*** EXERCISE MATERIALS ***

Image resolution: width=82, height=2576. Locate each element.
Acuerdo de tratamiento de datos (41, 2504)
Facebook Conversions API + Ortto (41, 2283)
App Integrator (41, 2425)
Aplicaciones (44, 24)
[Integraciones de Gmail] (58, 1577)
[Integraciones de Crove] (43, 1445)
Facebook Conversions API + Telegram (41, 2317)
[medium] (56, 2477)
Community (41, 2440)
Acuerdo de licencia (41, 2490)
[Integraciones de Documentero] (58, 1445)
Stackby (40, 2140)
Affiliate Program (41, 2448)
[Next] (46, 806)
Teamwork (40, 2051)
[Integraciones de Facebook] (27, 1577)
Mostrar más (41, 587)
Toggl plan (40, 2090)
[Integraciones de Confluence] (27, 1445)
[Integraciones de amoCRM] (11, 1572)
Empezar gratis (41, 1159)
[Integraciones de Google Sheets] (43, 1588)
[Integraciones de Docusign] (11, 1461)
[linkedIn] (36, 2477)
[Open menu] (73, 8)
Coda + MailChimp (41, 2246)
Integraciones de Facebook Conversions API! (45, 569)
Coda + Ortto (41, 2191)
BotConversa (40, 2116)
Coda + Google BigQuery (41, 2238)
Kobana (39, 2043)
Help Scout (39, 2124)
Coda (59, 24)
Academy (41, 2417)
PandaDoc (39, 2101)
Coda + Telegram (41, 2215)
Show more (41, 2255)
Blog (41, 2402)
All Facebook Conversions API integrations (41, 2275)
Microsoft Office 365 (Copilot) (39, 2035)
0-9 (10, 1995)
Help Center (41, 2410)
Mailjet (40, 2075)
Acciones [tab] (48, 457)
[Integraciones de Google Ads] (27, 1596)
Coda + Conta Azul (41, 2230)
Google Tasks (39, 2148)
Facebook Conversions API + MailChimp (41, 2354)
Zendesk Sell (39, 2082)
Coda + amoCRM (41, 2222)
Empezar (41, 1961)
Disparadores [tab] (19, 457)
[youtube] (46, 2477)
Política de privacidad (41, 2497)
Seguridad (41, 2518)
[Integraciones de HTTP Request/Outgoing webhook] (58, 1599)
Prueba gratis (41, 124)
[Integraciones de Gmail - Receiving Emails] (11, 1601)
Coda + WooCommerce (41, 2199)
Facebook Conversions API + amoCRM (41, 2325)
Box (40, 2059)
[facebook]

*** End of EXERCISE MATERIALS ***

The answer should consist only of the lines from the one with "Help Center (41, 2410)" to the final line of the records above, retyped word for word.

*RESPONSE BOX:*
Help Center (41, 2410)
Mailjet (40, 2075)
Acciones [tab] (48, 457)
[Integraciones de Google Ads] (27, 1596)
Coda + Conta Azul (41, 2230)
Google Tasks (39, 2148)
Facebook Conversions API + MailChimp (41, 2354)
Zendesk Sell (39, 2082)
Coda + amoCRM (41, 2222)
Empezar (41, 1961)
Disparadores [tab] (19, 457)
[youtube] (46, 2477)
Política de privacidad (41, 2497)
Seguridad (41, 2518)
[Integraciones de HTTP Request/Outgoing webhook] (58, 1599)
Prueba gratis (41, 124)
[Integraciones de Gmail - Receiving Emails] (11, 1601)
Coda + WooCommerce (41, 2199)
Facebook Conversions API + amoCRM (41, 2325)
Box (40, 2059)
[facebook]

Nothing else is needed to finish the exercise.